Mahalanobis distance (马氏距离)
1 | The Mahalanobis distance is a measure of the distance between a point P and a distribution D, introduced by P. C. Mahalanobis in 1936. It is a multi-dimensional generalization of the idea of measuring how many standard deviations away P is from the mean of D. This distance is zero if P is at the mean of D, and grows as P moves away from the mean along each principal component axis. If each of these axes is re-scaled to have unit variance, then the Mahalanobis distance corresponds to standard Euclidean distance in the transformed space.
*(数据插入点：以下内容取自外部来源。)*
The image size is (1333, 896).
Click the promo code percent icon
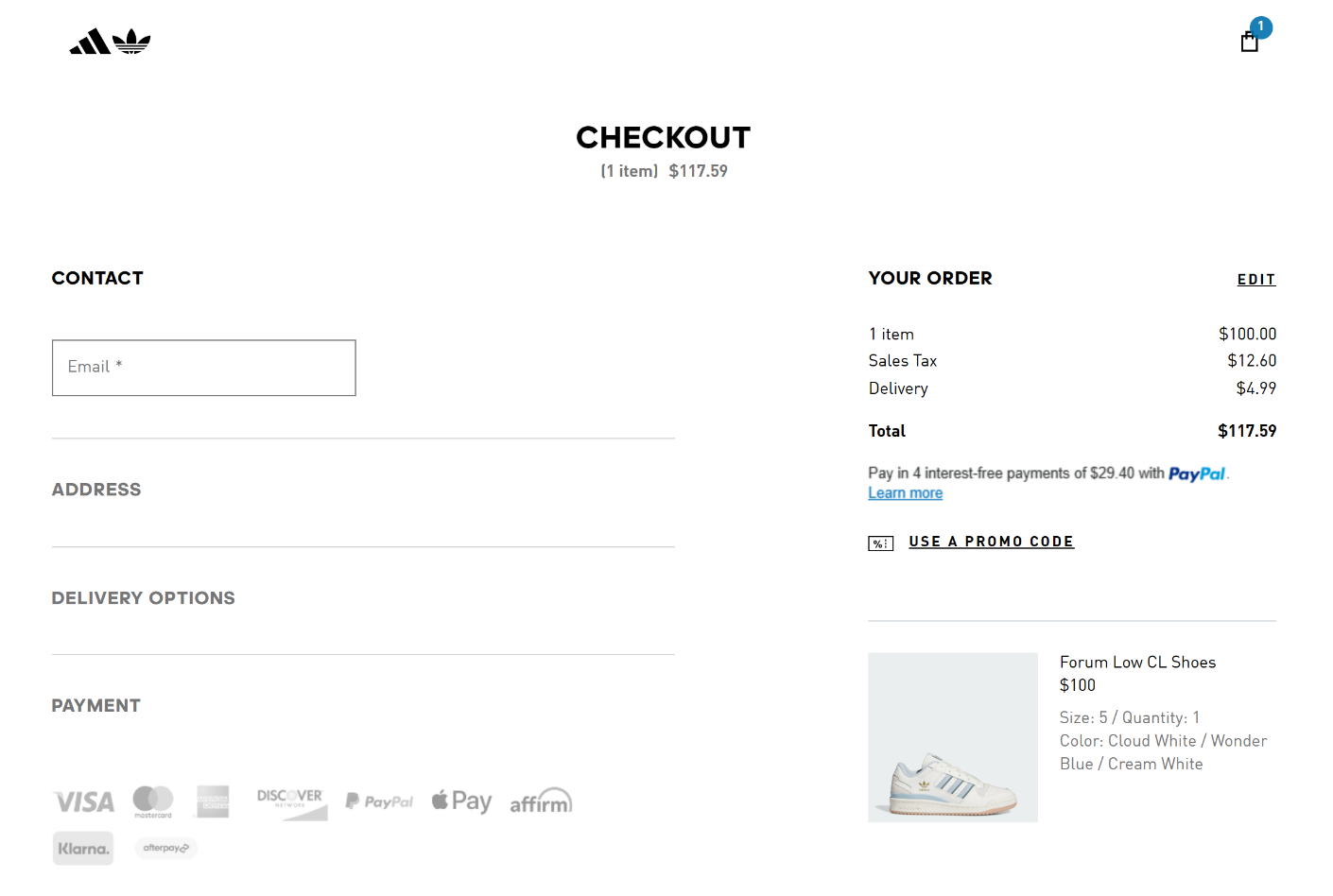tap(880, 543)
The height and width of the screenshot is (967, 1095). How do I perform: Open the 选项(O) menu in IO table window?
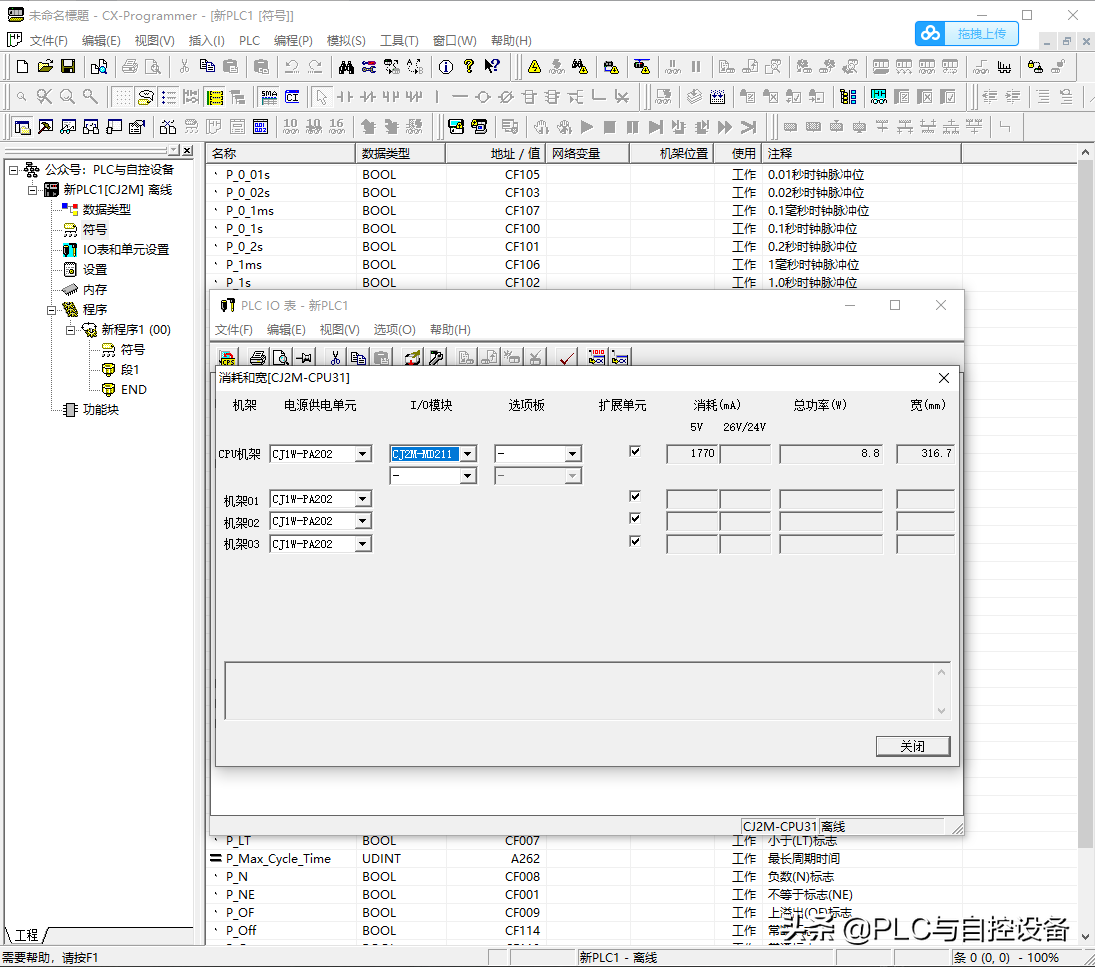click(394, 330)
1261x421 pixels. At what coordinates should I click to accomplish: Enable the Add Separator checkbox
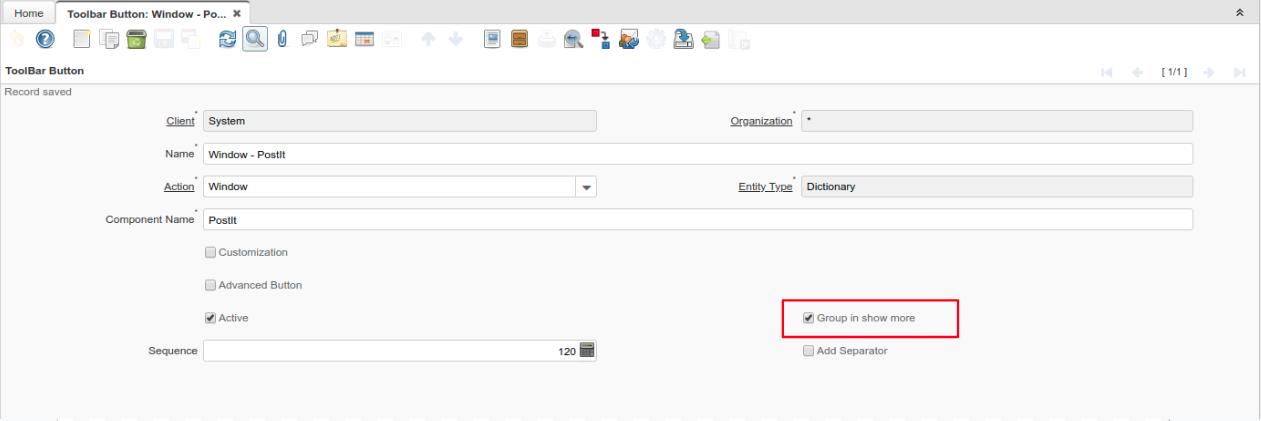[x=809, y=351]
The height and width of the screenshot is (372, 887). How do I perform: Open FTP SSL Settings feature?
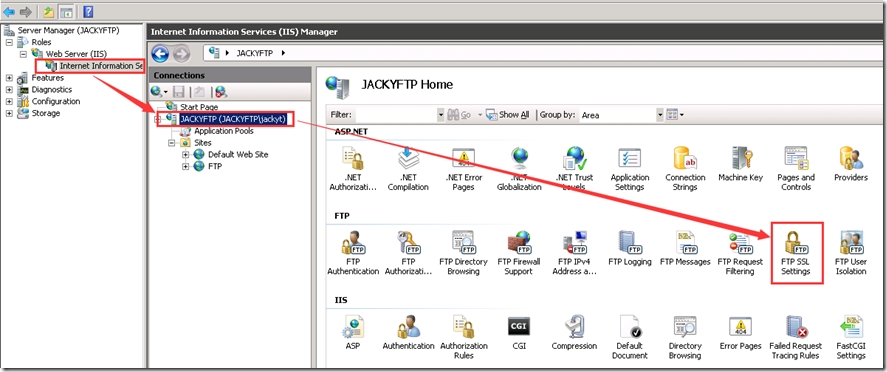click(796, 253)
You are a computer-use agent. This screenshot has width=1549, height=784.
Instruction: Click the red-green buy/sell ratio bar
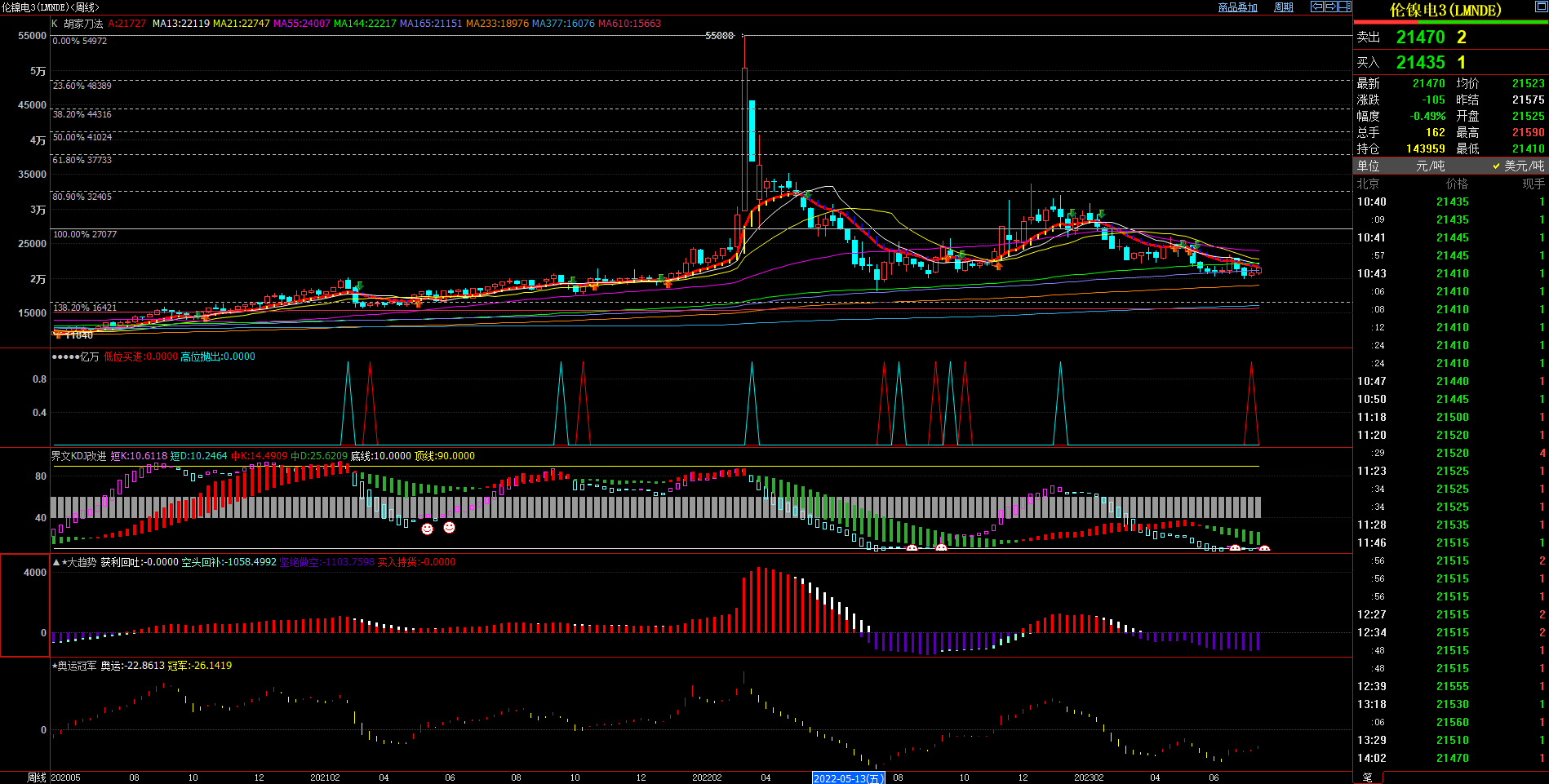(x=1450, y=22)
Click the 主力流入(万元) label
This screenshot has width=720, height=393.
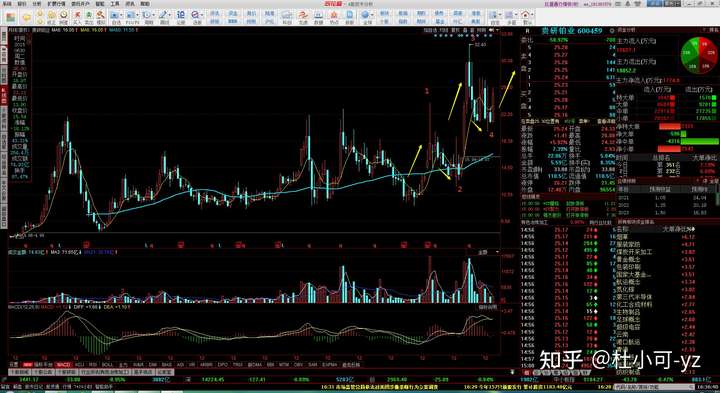pos(636,41)
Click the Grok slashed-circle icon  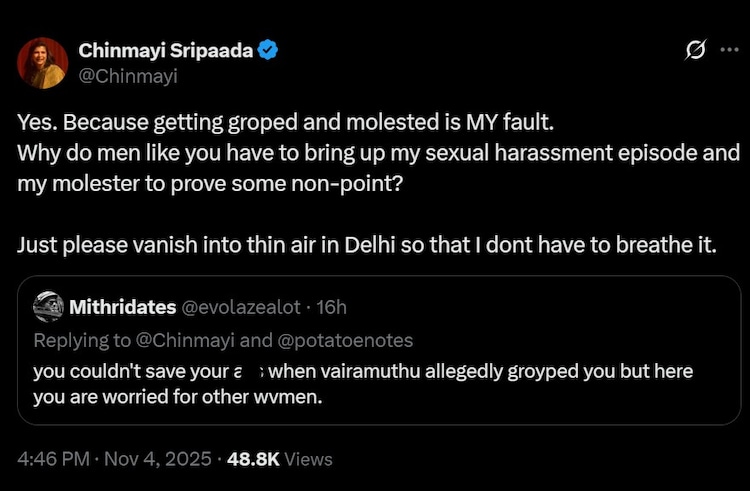point(689,50)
The Mahalanobis distance is thus unitless and scale-invariant, and takes into account the correlations of the data set. |
Mahalanobis distance 是用来测量一个样本 $\vec x = (x_1, x_2, x_3, …,x_N)^T$和已有的一个样本集之间的相似度,因此需要用的该样本集的均值$\vec \mu = (\mu_1, \mu_2, \mu_3,…,\mu_N)^T$和协方差矩阵$S$(当样本的变量不唯一时)。
$D_M(\vec{x}) = \sqrt{(\vec x - \vec\mu )^TS^{-1}(\vec x - \vec \mu)}$
或者测量服从相同分布的两个样本之间的距离:
$d(\vec x, \vec y) = \sqrt{(\vec x - \vec y)^TS^{-1}(\vec x - \vec y)}$
如果协方差矩阵是identity matrix (对角线上的值为1),那么此时的马氏距离和欧氏距离相等。